▶ **YOUR GOAL**
The answer must be every line from the entries below that includes "profile".

▶ **EXTRACTED DATA**
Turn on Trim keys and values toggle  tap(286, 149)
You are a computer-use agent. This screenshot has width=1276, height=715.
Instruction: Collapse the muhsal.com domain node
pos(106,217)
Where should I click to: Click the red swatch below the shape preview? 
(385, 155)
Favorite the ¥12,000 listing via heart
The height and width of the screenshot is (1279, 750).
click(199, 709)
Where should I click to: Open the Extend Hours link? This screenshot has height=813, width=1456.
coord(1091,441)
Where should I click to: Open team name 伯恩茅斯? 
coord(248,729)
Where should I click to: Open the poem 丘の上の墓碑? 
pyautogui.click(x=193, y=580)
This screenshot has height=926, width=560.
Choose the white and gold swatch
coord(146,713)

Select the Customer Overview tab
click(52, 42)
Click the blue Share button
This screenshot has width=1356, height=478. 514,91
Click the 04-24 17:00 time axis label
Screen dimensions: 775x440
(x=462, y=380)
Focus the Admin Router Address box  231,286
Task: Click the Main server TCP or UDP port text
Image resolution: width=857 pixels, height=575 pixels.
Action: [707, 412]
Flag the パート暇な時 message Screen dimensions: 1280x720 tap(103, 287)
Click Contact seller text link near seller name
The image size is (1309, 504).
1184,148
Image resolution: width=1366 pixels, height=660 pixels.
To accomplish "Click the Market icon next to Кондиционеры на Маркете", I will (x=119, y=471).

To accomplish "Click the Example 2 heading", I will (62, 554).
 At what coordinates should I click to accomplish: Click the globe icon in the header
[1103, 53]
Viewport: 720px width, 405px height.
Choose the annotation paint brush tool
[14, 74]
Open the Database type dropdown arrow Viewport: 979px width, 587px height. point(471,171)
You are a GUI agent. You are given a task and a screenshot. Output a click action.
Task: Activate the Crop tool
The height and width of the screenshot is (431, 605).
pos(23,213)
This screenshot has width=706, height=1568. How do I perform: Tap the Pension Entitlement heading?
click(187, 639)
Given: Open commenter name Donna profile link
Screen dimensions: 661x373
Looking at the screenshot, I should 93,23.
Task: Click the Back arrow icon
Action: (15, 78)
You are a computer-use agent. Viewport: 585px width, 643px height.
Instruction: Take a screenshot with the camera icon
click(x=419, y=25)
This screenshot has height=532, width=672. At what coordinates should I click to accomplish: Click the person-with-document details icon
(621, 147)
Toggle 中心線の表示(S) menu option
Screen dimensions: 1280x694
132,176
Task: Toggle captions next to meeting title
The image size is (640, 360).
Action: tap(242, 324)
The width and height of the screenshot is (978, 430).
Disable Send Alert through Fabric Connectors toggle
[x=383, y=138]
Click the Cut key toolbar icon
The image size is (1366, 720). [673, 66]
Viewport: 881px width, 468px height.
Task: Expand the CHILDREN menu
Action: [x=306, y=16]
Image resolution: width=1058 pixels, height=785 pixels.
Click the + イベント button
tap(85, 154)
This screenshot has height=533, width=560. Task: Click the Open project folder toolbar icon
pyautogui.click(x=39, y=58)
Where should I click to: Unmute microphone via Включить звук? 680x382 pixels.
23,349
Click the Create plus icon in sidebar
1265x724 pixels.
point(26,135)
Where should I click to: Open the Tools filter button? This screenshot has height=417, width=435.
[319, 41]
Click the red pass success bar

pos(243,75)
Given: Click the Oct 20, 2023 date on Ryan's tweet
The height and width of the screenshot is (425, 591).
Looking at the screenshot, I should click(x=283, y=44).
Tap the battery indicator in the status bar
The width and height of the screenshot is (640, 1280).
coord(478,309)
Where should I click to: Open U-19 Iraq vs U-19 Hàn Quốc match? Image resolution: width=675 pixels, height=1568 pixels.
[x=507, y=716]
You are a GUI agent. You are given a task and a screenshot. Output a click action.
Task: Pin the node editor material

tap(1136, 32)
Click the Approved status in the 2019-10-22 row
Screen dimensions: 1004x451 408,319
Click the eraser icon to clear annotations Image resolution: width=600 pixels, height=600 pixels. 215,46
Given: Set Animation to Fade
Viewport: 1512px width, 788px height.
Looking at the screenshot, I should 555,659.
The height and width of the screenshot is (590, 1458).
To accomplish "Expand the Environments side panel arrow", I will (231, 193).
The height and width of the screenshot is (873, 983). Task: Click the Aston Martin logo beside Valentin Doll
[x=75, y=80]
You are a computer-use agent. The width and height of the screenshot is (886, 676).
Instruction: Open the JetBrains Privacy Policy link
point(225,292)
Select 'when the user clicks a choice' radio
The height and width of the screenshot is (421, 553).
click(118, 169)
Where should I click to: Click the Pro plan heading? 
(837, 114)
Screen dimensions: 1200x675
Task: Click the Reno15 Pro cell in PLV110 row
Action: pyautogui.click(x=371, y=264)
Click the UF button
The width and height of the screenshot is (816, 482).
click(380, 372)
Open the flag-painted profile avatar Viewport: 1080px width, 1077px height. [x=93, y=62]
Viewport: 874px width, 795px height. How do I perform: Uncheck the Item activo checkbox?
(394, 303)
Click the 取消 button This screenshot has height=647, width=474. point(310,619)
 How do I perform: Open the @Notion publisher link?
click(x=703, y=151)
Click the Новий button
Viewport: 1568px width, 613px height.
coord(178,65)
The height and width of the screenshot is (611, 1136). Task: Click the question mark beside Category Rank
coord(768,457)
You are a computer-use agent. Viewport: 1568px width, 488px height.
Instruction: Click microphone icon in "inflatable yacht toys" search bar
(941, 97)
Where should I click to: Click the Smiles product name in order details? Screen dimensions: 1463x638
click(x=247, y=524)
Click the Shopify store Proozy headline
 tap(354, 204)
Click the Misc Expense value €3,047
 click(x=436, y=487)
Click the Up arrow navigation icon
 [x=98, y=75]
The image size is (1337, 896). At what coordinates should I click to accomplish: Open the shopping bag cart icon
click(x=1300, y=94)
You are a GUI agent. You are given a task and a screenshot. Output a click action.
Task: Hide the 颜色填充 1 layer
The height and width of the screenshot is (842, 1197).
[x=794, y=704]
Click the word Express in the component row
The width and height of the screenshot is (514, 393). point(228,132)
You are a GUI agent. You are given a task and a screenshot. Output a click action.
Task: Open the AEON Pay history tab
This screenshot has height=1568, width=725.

▶ **WRITTEN SOLUTION**
Given: Open commenter name Donna profile link
Open the flag-painted profile avatar Viewport: 1080px width, 1077px height. [x=93, y=62]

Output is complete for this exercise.